A Teologia contextual, reconhecida qualitativamente, é mais sensível aos valores do evangelho e, portanto, afetuosa aos vulneráveis. Essa Teologia possui conexão com a Bioética, especialmente a Bioética de intervenção. O artigo aponta possíveis pilares de aproximação entre a Teologia e a Bioética, destacando o credo bioético como um desses pilares. A Teologia contextual, por sua vez, cumpre o papel de denunciar as estruturas de poder defendidas por uma Teologia do domínio que justifica a dominação e o interesse. Além disso, a Teologia contextual tem a missão de fazer a revelação divina manifestar-se no tempo e no espaço, ou seja, ser a voz, a escuta, o abraço e o apoio que mantém a esperança dos mais vulneráveis.
Embora a Bioética não possua uma fórmula pronta e aplicável, ela busca estudar cada caso para promover a plenitude da vida humana em um contexto global, levando em consideração tudo o que o conhecimento gerou nas outras áreas do saber. Já a Teologia contextual é mais sensível aos valores do evangelho e, por isso, afetuosa aos vulneráveis. Ela cumpre o papel de denunciar as estruturas de poder e fazer a revelação divina manifestar-se no tempo e no espaço, sendo a voz, a escuta, o abraço e o apoio que mantém a esperança dos mais vulneráveis.

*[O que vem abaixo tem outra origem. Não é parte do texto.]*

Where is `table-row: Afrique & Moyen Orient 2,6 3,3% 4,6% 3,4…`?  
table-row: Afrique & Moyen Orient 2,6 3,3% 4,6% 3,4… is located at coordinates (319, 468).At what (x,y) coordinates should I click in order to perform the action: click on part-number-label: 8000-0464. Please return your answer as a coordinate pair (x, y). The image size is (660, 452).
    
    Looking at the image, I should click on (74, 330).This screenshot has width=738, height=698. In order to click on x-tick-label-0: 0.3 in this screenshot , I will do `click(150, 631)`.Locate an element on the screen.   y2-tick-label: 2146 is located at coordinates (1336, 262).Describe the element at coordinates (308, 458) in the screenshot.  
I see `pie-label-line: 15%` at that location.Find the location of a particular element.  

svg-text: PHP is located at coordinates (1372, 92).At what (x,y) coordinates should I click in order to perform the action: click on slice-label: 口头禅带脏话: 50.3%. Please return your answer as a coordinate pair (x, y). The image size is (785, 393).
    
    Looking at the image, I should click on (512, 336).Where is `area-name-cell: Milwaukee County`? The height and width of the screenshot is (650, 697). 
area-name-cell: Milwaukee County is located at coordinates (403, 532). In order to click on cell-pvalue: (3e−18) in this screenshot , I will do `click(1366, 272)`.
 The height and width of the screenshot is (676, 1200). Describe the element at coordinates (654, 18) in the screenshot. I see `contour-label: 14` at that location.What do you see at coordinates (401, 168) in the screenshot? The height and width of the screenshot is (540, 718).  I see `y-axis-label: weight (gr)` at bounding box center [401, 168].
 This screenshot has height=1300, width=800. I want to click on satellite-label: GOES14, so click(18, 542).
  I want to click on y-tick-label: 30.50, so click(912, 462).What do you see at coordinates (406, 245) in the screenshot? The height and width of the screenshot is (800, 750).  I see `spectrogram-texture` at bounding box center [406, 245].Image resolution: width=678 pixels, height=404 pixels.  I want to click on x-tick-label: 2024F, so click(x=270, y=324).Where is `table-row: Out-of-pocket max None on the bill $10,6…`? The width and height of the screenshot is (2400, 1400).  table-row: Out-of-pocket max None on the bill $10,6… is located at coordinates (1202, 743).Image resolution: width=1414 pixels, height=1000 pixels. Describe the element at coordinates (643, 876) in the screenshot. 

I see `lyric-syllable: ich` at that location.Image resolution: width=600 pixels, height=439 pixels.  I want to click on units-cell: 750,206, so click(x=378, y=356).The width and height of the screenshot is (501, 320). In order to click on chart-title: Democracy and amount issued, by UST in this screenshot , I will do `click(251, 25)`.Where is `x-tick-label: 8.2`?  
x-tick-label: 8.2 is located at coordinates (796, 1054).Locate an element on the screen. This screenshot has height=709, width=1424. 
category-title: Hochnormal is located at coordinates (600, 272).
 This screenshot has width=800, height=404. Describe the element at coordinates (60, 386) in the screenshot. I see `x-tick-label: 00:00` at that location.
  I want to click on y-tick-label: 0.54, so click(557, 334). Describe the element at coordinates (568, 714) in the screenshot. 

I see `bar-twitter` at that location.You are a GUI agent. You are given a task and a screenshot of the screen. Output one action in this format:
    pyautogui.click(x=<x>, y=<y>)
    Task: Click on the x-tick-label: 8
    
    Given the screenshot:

É importante refletir sobre a situação dos vulneráveis no Brasil, que foi agravada em nome de um discurso moralista e segregador, alimentado pelas grandes corporações evangélicas com influência e sustentação do poder. Esse discurso parece ter sido alimentado pelas grandes corporações evangélicas com influência e sustentação do poder (PY, 2020), mesmo que isso signifique a destruição de vidas em todas as suas dimensões. Diante disso, a Teologia contextual e a Bioética de intervenção assumem um grande desafio social na promoção da justiça, especialmente a justiça social.